■ **Tasks to perform**
a - From the hyphenation decompounder page, copy the text between "The hyphenation_decompounder token filter can" and "the hyphenation patterns.", inclusive.
b - Summarize the hyphenation decompounder page in two sentences.
c - Render this sentence from the hyphenation decompounder page in Spanish: "This filter is particularly useful for languages like German, Dutch, and Swedish, in which compound words are common."

■ **Excerpt**
* Start *
Hyphenation decompounder token filter

Hyphenation decompounder token filter

The hyphenation_decompounder token filter is used to break down compound words into their constituent parts. This filter is particularly useful for languages like German, Dutch, and Swedish, in which compound words are common. The filter uses hyphenation patterns (typically defined in .xml files) to identify the possible locations within a compound word where it can be split into components. These components are then checked against a provided dictionary. If there is a match, those components are treated as valid tokens. For more information about hyphenation pattern files, see FOP XML Hyphenation Patterns.

Parameters

The hyphenation_decompounder token filter can be configured with the following parameters.

Parameter	Required/Optional	Data type	Description
`hyphenation_patterns_path`	Required	String	The path (relative to the `config` directory or absolute) to the hyphenation patterns file, which contains the language-specific rules for word splitting. The file is typically in XML format. Sample files can be downloaded from the OFFO SourceForge project.
`word_list`	Required if `word_list_path` is not set	Array of strings	A list of words used to validate the components generated by the hyphenation patterns.
`word_list_path`	Required if `word_list` is not set	String	The path (relative to the `config` directory or absolute) to a list of subwords.
`max_subword_size`	Optional	Integer	The maximum subword length. If the generated subword exceeds this length, it will not be added to the generated tokens. Default is `15`.
`min_subword_size`	Optional	Integer	The minimum subword length. If the generated subword is shorter than the specified length, it will not be added to the generated tokens. Default is `2`.
`min_word_size`	Optional	Integer	The minimum word character length. Word tokens shorter than this length are excluded from decomposition into subwords. Default is `5`.
`only_longest_match`	Optional	Boolean	Only includes the longest subword in the generated tokens. Default is `false`.

Example

The following example request creates a new index named test_index and configures an analyzer with a hyphenation_decompounder filter:

PUT /test_index
{
  "settings": {
    "analysis": {
      "filter": {
        "my_hyphenation_decompounder": {
          "type": "hyphenation_decompounder",
          "hyphenation_patterns_path": "analysis/hyphenation_patterns.xml",
          "word_list": ["notebook", "note", "book"],
          "min_subword_size": 3,
          "min_word_size": 5,
          "only_longest_match": false
        }
      },
      "analyzer": {
        "my_analyzer": {
          "type": "custom",
          "tokenizer": "standard",
          "filter": [
            "lowercase",
            "my_hyphenation_decompounder"
          ]
        }
      }
    }
  }
}

copy

Generated tokens

Use the following request to examine the tokens generated using the analyzer:

POST /test_index/_analyze
{
  "analyzer": "my_analyzer",
  "text": "notebook"
}

copy

The response contains the generated tokens:

{
  "tokens": [
    {
      "token": "notebook",
      "start_offset": 0,
      "end_offset": 8,
      "type": "<ALPHANUM>",
      "position": 0
    },
    {
      "token": "note",
      "start_offset": 0,
      "end_offset": 8,
      "type": "<ALPHANUM>",
      "position": 0
    },
    {
      "token": "book",
      "start_offset": 0,
      "end_offset": 8,
      "type": "<ALPHANUM>",
      "position": 0
    }
  ]
}
* End *
■ **Supplied material**
* Start *
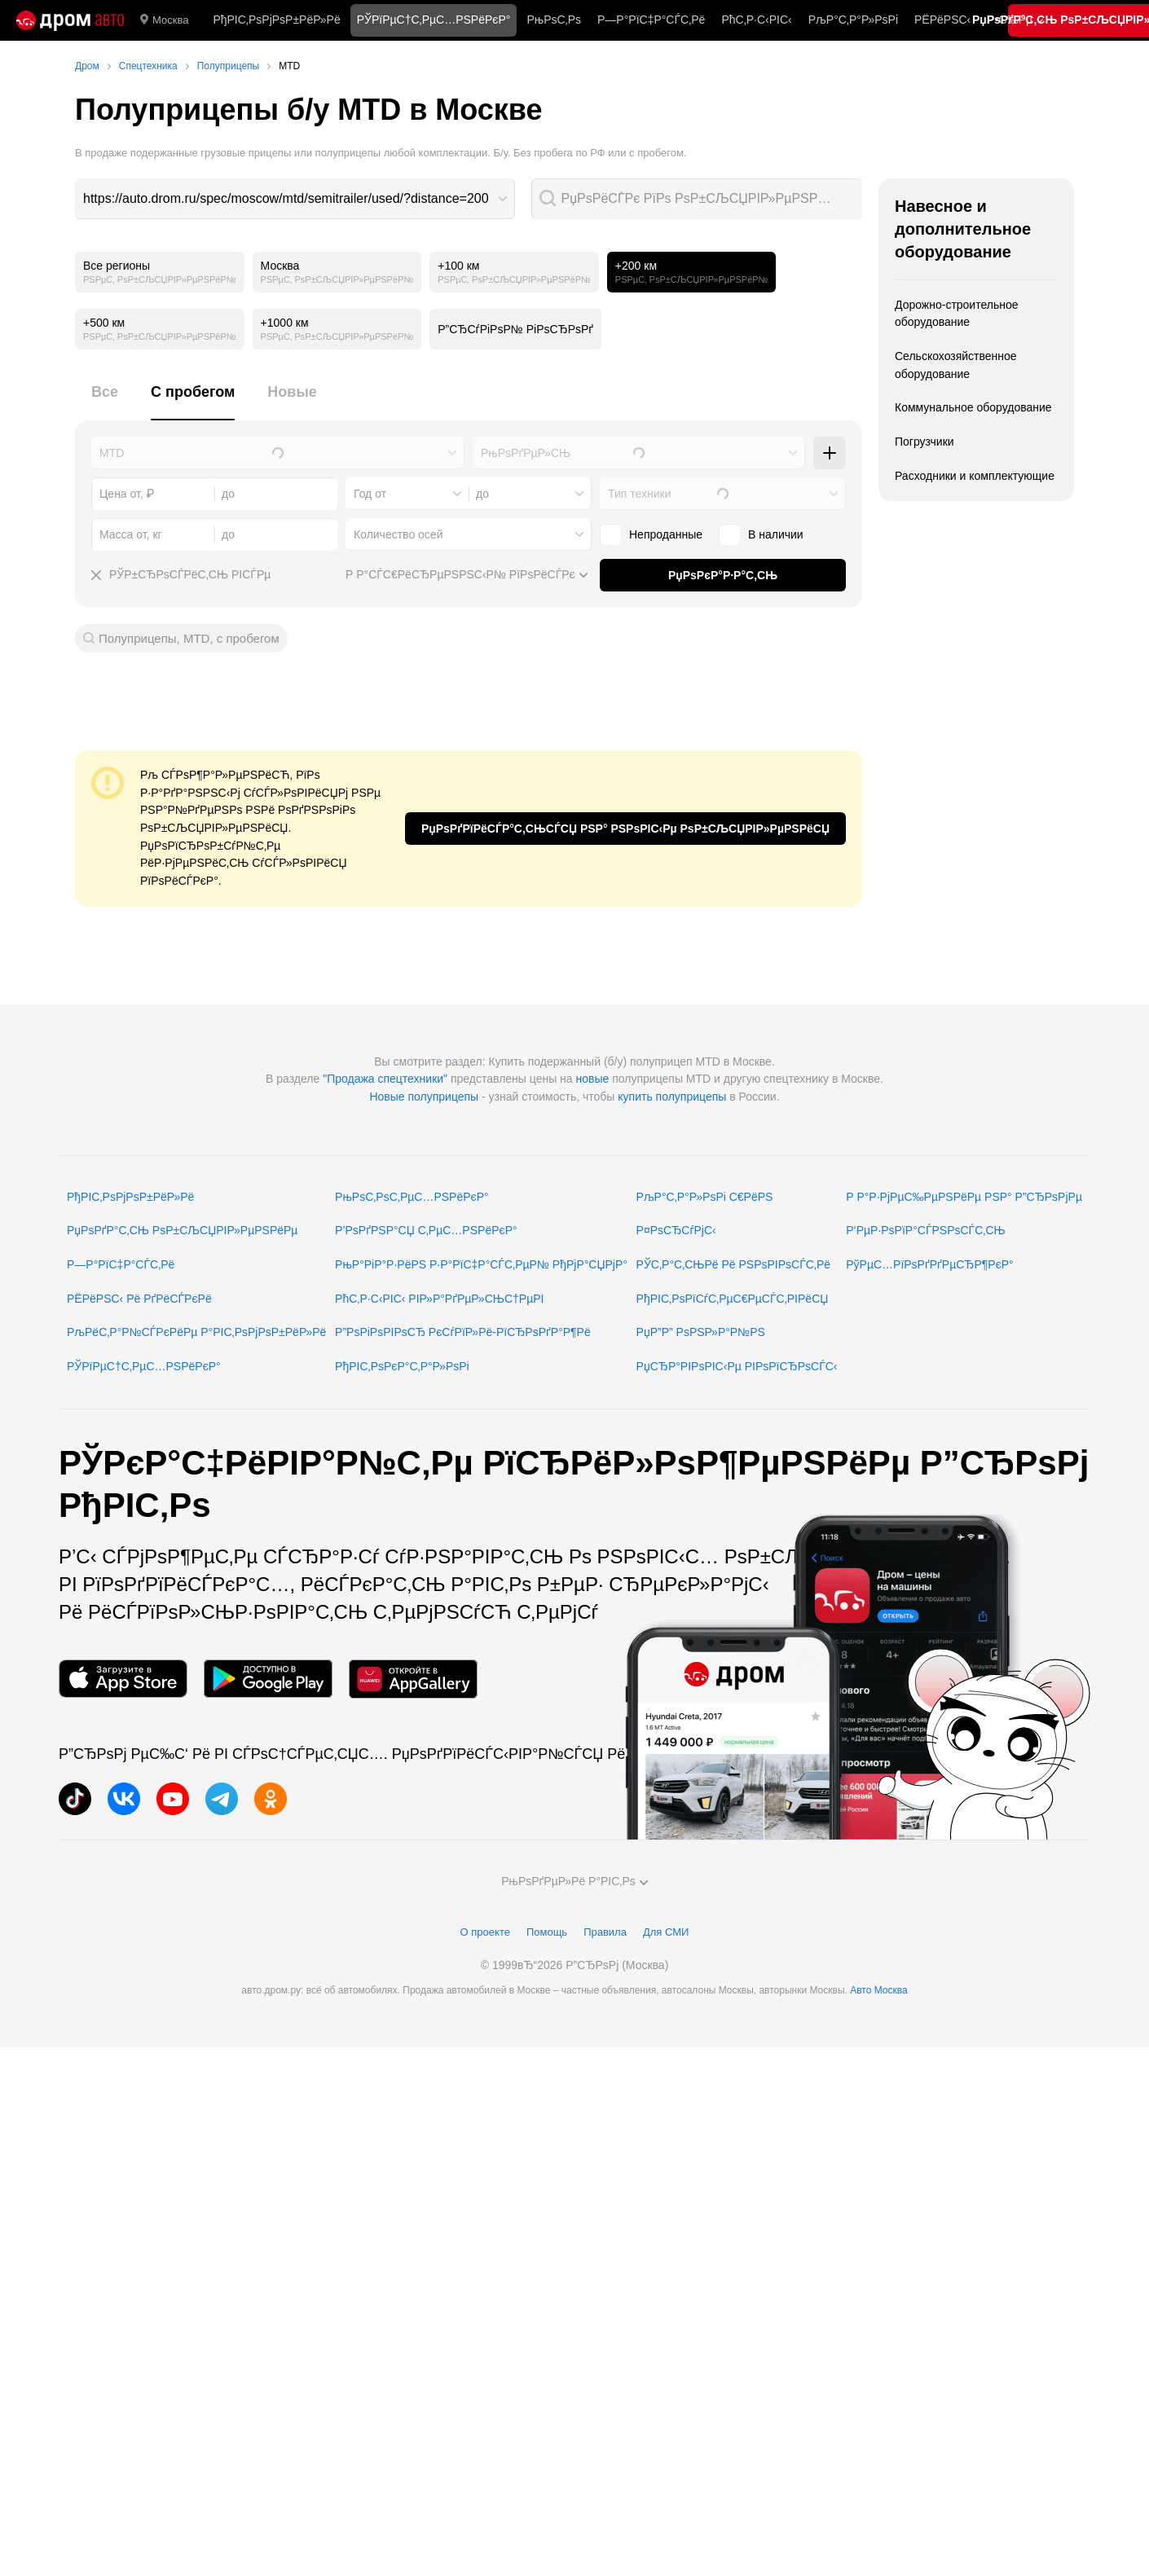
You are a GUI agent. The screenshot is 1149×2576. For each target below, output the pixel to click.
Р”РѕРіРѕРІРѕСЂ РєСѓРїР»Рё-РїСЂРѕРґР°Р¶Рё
* End *
■ **Solutions to the tasks**
a -
The hyphenation_decompounder token filter can be configured with the following parameters.

Parameter	Required/Optional	Data type	Description
`hyphenation_patterns_path`	Required	String	The path (relative to the `config` directory or absolute) to the hyphenation patterns file, which contains the language-specific rules for word splitting. The file is typically in XML format. Sample files can be downloaded from the OFFO SourceForge project.
`word_list`	Required if `word_list_path` is not set	Array of strings	A list of words used to validate the components generated by the hyphenation patterns.

b - The hyphenation_decompounder token filter breaks compound words into their parts by using hyphenation patterns, typically defined in .xml files, to find possible split points and then checking the resulting components against a provided dictionary. It requires a hyphenation patterns path plus either a word list or a word list path, and the page's example configures an analyzer that produces the tokens "notebook", "note", and "book" from the text "notebook".

c - Este filtro es especialmente útil para idiomas como el alemán, el neerlandés y el sueco, en los que las palabras compuestas son comunes.